Le principe de la vie politique est dans l'autorité souveraine. La puissance législative est le cœur de l'État, la puissance exécutive en est le cerveau, qui donne le mouvement à toutes les parties. Le cerveau peut tomber en paralysie, et l'individu vivre encore. Un homme reste imbécile et vit: mais sitôt que le cœur a cessé ses fonctions, l'animal est mort.

Ce n'est point par les lois que l'État subsiste, c'est par le pouvoir législatif. La loi d'hier n'oblige pas aujourd'hui ; mais le consentement tacite est présumé du silence, et le souverain est censé confirmer incessamment les lois qu'il n'abroge pas, pouvant le

faire. Tout ce qu'il a déclaré vouloir une fois, il le veut toujours, à moins qu'il ne le révoque.

Pourquoi donc porte-t-on tant de respect aux anciennes lois? C'est pour cela même. On doit croire qu'il n'y a que l'excellence des volontés antiques qui les ait pu conserver si longtemps: si le souverain ne les eût reconnues constamment salutaires, il les eût mille fois révoquées.

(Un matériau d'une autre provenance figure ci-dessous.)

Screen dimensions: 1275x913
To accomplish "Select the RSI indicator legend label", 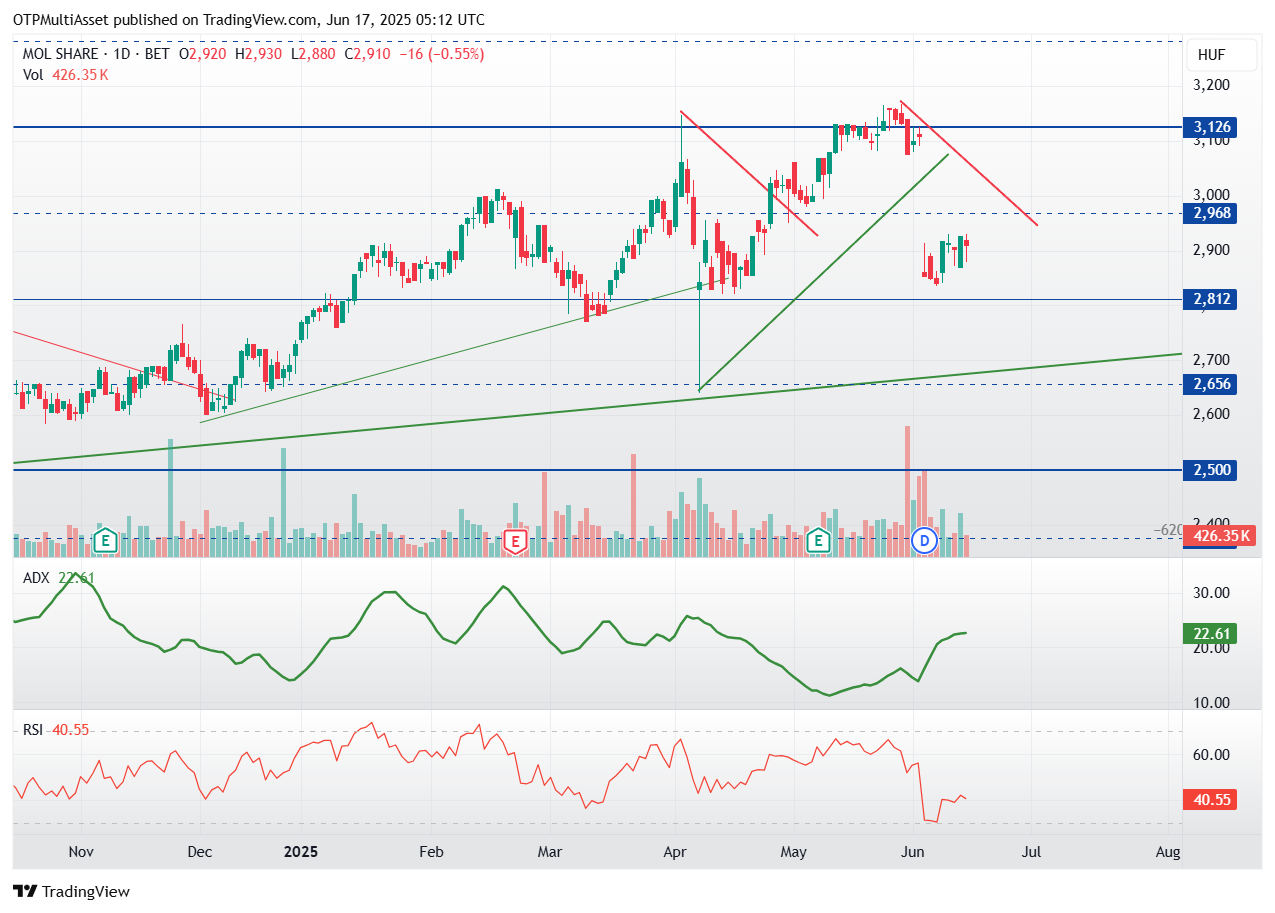I will 34,730.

Voilà pourquoi, loin de s'affaiblir, les lois acquièrent sans cesse une force nouvelle dans tout État bien constitué; le préjugé de l'antiquité les rend chaque jour plus vénérables au lieu que partout où les lois s'affaiblissent en vieillissant, cela prouve qu'il n'y a plus de pouvoir législatif, et que l'État ne vit plus.

CHAPITRE XII.

Comment se maintient l'autorité souveraine.

Le souverain, n'ayant d'autre force que la puissance législative, n'agit que par des lois; et les lois n'étant que des actes authentiques de la volonté générale, le souverain ne saurait agir que quand le peuple est assemblé. Le peuple assemblé, dira-t-on; quelle chimère ! C'est une chimère aujourd'hui; mais ce n'en était pas une il y a deux mille ans. Les hommes ont-ils changé de nature?

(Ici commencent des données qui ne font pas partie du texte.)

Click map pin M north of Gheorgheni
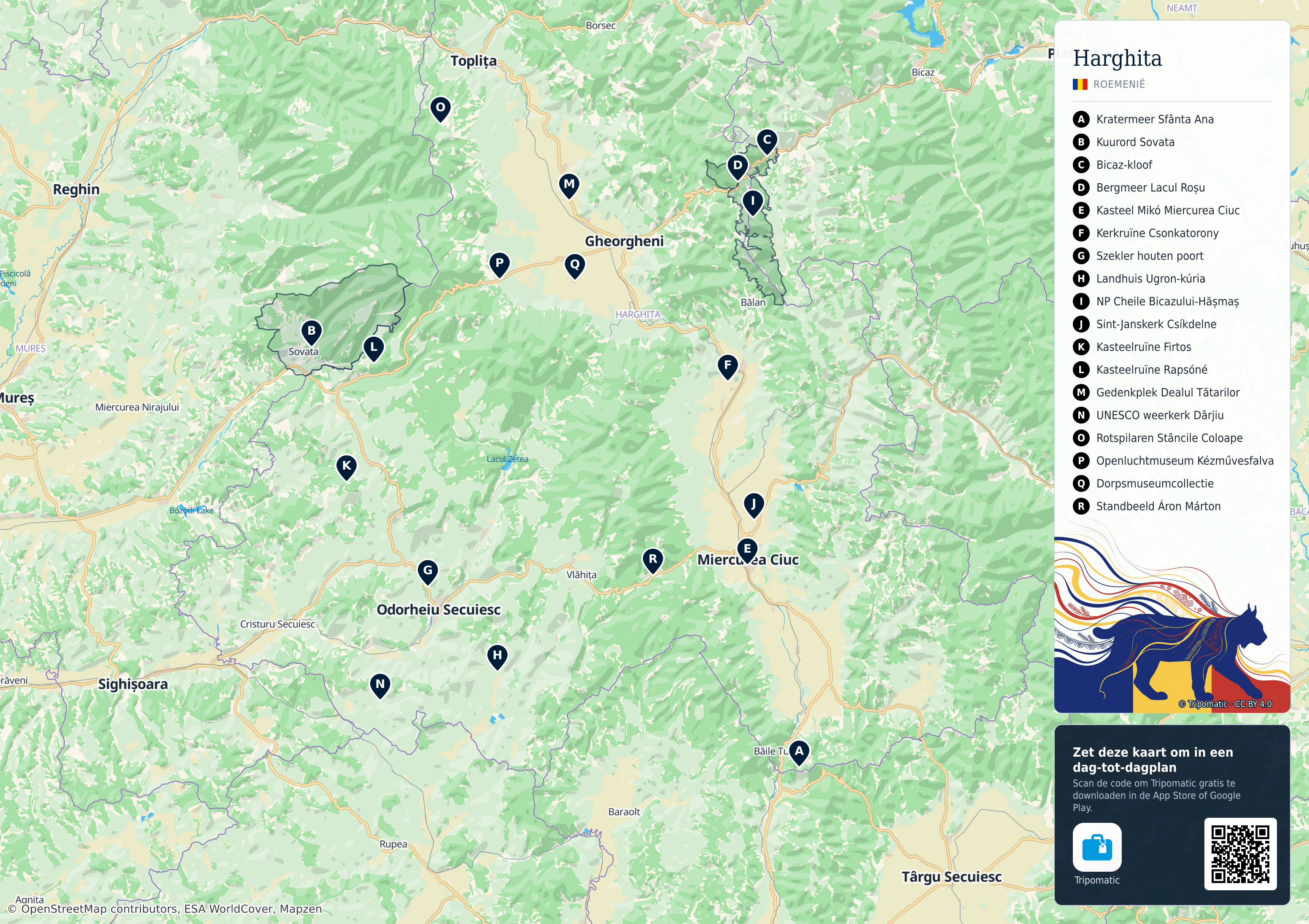This screenshot has width=1309, height=924. point(569,186)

Les bornes du possible, dans les choses morales, sont moins étroites que nous ne pensons : ce sont nos faiblesses, nos vices, nos préjugés, qui les rétrécissent. Les âmes basses ne croient point aux grands hommes: de vils esclaves sourient d'un air moqueur à ce mot de libertė.

Par ce qui s'est fait, considérons ce qui se peut faire. Je ne parlerai pas des anciennes républiques de la Grèce ; mais la république romaine était, ce me semble, un grand État, et la ville de Rome une grande ville. Le dernier cens donna dans Rome quatre cent mille citoyens portant armes, et le dernier dénombrement de l'empire, plus de quatre millions de citoyens, sans compter les sujets, les étrangers, les femmes, les enfans, les esclaves.

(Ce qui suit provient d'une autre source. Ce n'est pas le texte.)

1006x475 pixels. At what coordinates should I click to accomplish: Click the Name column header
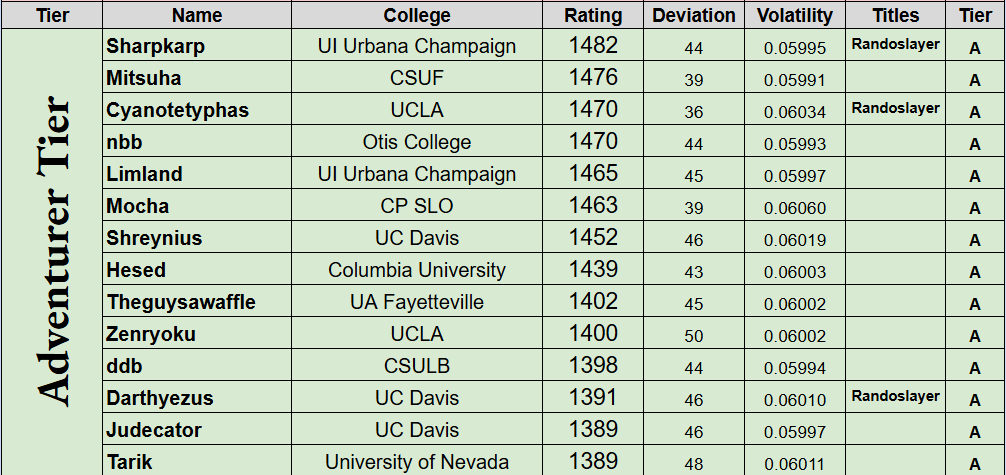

Quelle difficulté n'imaginerait-on pas d'assembler fréquemment le peuple immense de cette capitale et de ses environs !

Cependant il se passait peu de semaines que le peuple romain ne fût assemblé, et même plusieurs fois. Non-seulement il exerçait les droits de la souveraineté, mais une partie de ceux du gouvernement. Il traitait certaines affaires, il jugeait certaines causes; et tout ce peuple était sur la place publique presque aussi souvent magistrat que citoyen.

En remontant aux premiers temps des nations, on trouverait que la plupart des anciens gouvernements, même monarchiques, tels que ceux des Macédoniens et des Francs, avaient de semblables conseils. Quoi qu'il en soit, ce seul fait incontestable répond à toutes les difficultés de l'existant au possible la consé quence me paraît bonne.

CHAPITRE XIII.

Suite.

Il ne suffit pas que le peuple assemblé ait une fois fixé la constitution de l'État en donnant la sanction à un corps de lois; il ne suffit pas qu'il ait établi un gouvernement perpétuel, ou qu'il ait pourvu une fois pour toutes à l'élection des magistrats : outre les assemblées extraordinaires que des cas imprévus peuvent exiger, il faut qu'il y en ait de fixes et de périodiques que rien ne puisse abolir ni proroger; tellement qu'au jour marqué le peuple soit lé gitimement convoqué par la loi, sans qu'il soit besoin pour cela d'aucune autre convocation formelle.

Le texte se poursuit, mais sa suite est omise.